A case can be made, then, for Siciliano’s claim that Pasolini in his last years became increasingly isolated, socially, intellectually, and psychologically. Unfortunately, this conclusion, coupled with Pasolini’s promiscuous sexual practice and the vile murder, is read back into his life, all the way back to Friuli and — wouldn’t you know it? — the Oedipal childhood. By the end of Siciliano’s heavy-handed “interpretation” of Pasolini’s life and work, what at first seemed annoyances, when added up damn the entire method as unfair and wrong (at least in the hands of Siciliano: Sartre was enormously successful in his similarly conceived book on Genet). I was prepared to give Siciliano the benefit of the doubt with corny references to homosexuality like the following: “Underneath oozed deadly torments.” But his spuriously delicate and inoffensive treatment of Pier Paolo’s affair with Maria Callas finally belied his tendency to sum up the contradictions of Pasolini’s life as an unbroken cycle of sexual fetishism, scandal, neurosis and the death wish.

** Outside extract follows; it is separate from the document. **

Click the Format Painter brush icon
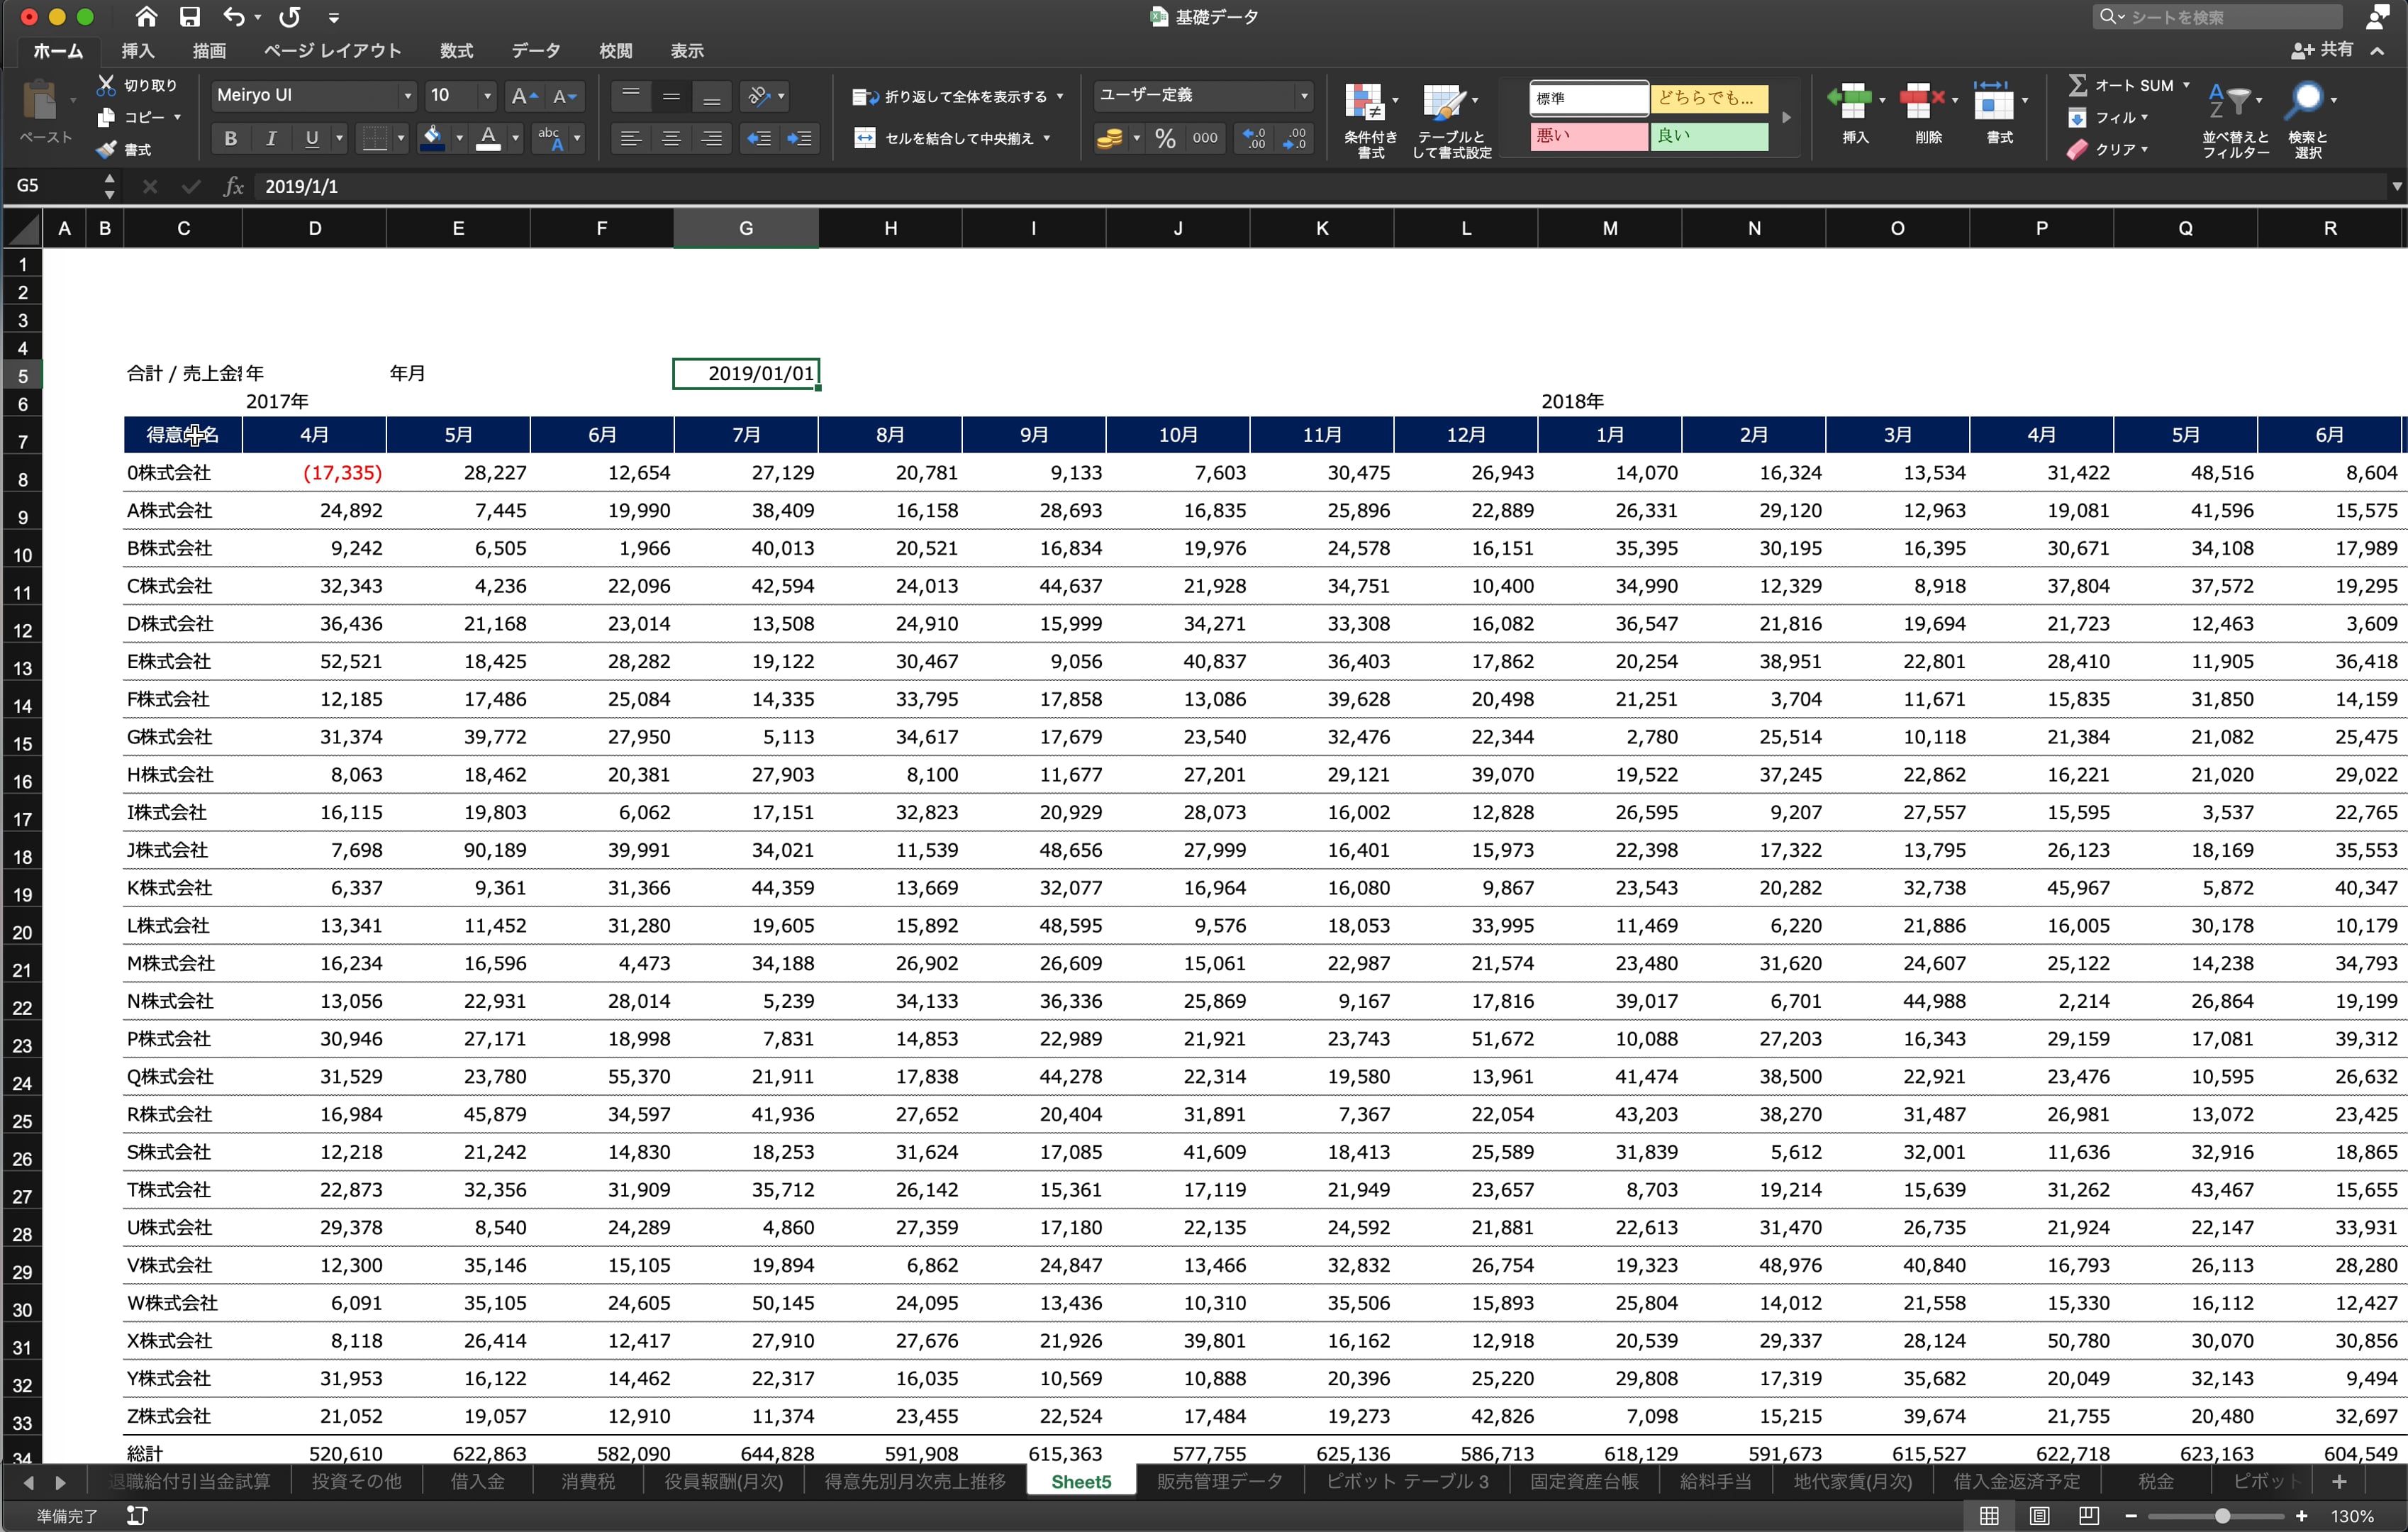The height and width of the screenshot is (1532, 2408). [106, 149]
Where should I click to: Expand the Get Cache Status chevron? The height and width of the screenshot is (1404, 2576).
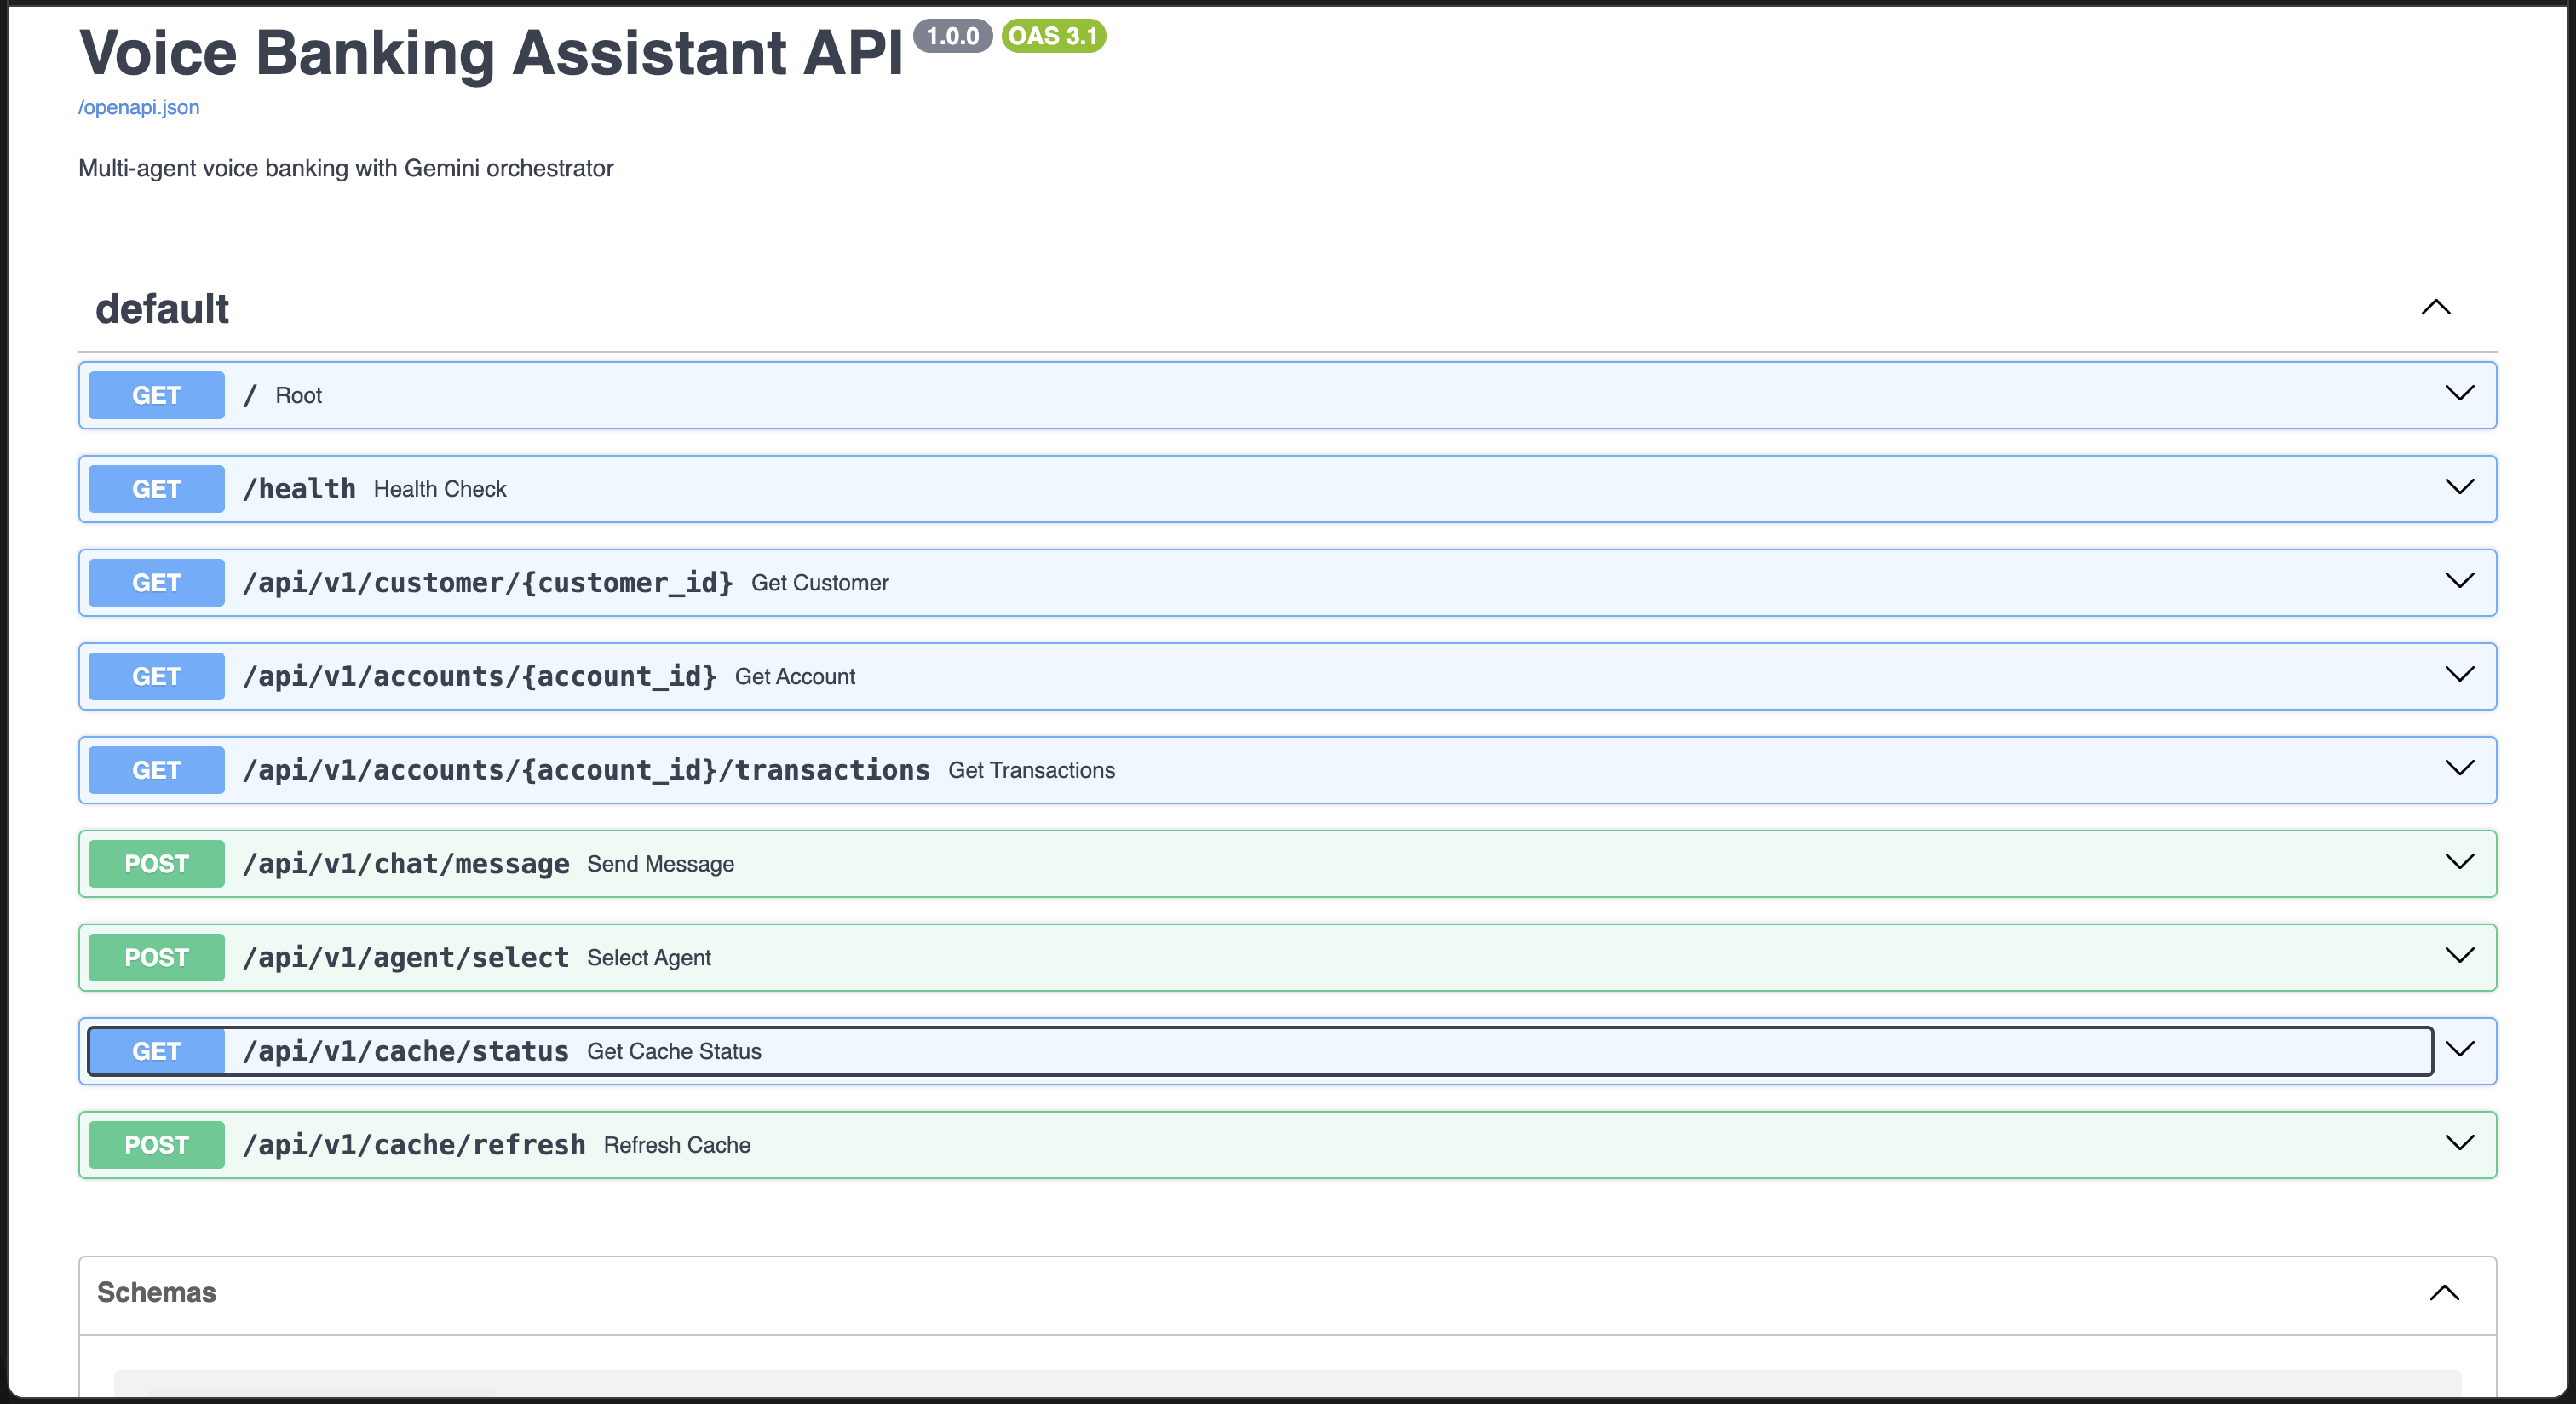pyautogui.click(x=2459, y=1049)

I’m afraid those interested in Pasolini’s films would do well to overlook this book altogether and instead consult the British Film Institute’s fine monograph, Pasolini, Oswald Stack’s interviews in Pasolini on Pasolini, and issue 13 of October. As for the rest, read the man yourself: the novels, the collections of essays (particularly Passione e Ideologia and Scritti Corsari), the poetry and, of course, the movies themselves.
In the end. Pier Paolo Pasolini remains a singular figure: a man of indefatigable and violent intellect who loved life so desperately that he challenged every authority in order to envision nothing more — or nothing less — than a world worth living in. As inchoate, tentative and problematic as much of his work is, it has been indispensable in opening up new critical and artistic domains. Contemporary sexual and cultural politics owe a great deal to Pasolini and it is certain that he would have continued to poke at — and indeed to interrogate — the seamless surfaces of Western culture. His death was a serious loss to all of us.